INSTRUCTIONS FOR THE TASK => Please look for the string "with" below and report every line in which it occurs.

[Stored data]
===============

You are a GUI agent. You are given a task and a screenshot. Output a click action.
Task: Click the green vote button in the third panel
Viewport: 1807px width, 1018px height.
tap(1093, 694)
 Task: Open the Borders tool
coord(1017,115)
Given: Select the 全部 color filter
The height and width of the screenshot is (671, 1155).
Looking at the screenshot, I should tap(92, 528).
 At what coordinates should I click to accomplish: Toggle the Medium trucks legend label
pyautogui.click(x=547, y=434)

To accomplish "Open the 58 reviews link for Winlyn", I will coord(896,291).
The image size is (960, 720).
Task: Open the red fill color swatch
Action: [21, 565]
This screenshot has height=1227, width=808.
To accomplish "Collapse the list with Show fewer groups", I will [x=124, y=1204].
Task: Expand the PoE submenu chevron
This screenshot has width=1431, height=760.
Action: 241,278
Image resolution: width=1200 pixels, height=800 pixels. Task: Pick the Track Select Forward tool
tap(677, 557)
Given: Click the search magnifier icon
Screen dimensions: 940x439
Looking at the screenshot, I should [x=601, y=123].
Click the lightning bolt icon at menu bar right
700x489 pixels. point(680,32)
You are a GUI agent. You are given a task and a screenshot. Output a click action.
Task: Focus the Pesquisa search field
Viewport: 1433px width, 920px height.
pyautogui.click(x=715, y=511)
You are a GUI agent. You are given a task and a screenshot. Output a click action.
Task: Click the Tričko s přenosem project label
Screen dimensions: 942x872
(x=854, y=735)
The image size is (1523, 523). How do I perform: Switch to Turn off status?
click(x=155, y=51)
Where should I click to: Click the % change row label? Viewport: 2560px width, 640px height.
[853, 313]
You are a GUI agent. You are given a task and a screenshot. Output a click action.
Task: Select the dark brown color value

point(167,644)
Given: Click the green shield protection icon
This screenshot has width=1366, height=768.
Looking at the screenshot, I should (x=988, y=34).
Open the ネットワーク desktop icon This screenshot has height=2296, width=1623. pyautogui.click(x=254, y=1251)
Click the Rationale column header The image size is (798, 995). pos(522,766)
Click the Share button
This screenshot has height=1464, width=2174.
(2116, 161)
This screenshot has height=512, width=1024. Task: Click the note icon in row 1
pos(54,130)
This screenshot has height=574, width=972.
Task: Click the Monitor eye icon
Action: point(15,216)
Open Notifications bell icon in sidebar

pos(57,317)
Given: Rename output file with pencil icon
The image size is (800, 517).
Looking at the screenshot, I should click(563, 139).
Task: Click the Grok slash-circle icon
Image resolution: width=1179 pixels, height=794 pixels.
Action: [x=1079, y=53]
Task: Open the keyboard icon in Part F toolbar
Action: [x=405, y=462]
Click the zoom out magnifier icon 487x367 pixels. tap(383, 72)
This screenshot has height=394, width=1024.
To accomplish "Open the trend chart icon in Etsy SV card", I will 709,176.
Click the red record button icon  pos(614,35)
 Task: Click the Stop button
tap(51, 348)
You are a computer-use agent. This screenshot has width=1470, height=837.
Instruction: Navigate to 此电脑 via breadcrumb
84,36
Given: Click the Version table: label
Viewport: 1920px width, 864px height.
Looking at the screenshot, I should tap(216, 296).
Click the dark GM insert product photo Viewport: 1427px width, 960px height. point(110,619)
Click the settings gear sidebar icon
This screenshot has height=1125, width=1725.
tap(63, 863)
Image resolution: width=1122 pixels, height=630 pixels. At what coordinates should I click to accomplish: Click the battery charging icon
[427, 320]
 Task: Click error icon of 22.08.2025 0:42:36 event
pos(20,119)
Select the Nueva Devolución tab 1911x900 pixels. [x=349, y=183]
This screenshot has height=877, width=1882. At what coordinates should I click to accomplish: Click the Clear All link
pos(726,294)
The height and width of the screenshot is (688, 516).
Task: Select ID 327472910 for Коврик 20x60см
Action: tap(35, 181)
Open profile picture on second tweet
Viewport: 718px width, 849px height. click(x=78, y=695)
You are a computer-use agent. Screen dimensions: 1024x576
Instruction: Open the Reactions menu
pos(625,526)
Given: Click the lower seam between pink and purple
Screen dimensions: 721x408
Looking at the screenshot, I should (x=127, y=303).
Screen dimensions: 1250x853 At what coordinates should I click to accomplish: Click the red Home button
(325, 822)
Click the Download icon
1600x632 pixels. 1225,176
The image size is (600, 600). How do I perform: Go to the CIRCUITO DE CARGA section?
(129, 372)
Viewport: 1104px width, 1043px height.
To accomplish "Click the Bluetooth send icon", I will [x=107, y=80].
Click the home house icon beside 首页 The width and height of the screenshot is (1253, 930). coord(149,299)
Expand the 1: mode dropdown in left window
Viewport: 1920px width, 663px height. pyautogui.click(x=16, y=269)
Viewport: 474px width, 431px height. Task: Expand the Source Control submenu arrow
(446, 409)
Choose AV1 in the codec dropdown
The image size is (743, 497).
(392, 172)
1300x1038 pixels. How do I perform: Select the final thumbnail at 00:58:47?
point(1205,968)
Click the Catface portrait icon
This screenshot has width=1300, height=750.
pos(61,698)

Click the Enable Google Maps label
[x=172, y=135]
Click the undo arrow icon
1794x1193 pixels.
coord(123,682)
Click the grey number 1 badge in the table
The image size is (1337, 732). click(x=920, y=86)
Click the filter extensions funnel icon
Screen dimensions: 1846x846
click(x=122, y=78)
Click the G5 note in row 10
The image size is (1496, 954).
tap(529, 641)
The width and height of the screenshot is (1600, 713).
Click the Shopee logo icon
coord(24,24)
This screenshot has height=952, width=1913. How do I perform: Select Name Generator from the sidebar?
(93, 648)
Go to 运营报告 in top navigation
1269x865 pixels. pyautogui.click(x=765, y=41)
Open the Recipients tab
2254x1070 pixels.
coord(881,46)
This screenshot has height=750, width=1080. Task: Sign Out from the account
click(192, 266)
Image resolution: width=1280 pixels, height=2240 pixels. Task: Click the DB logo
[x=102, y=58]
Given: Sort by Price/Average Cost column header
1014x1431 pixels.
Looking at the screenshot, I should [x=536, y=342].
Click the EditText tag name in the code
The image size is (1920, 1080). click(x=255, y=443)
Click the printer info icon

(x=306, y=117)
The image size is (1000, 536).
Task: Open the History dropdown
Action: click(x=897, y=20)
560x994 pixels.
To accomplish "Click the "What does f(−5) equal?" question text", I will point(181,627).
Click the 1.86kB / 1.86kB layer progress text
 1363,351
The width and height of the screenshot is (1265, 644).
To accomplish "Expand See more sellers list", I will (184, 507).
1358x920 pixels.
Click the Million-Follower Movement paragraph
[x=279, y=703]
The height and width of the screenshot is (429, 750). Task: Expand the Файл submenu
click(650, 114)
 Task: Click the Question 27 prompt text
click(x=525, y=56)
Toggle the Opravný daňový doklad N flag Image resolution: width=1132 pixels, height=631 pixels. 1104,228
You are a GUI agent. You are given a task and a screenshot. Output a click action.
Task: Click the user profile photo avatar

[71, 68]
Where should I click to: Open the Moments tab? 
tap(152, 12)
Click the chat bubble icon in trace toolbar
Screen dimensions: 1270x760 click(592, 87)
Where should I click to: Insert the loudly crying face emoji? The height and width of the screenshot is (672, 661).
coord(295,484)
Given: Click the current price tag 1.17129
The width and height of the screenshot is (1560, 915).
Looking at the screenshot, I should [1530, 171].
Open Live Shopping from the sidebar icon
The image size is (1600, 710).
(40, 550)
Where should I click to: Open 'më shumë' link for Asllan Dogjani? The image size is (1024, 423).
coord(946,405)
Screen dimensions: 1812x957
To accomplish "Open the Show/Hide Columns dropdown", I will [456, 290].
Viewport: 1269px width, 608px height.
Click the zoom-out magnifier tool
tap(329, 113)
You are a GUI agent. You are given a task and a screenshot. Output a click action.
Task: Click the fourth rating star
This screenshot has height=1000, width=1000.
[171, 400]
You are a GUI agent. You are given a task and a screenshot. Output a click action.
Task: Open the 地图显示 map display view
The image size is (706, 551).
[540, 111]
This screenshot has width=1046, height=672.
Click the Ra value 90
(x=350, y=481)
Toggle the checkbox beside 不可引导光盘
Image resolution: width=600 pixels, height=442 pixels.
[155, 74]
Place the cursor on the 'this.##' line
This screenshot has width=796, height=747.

===============

FINAL ANSWER =>
To accomplish "Collapse the list with Show fewer groups", I will [x=124, y=1204].
Given: Rename output file with pencil icon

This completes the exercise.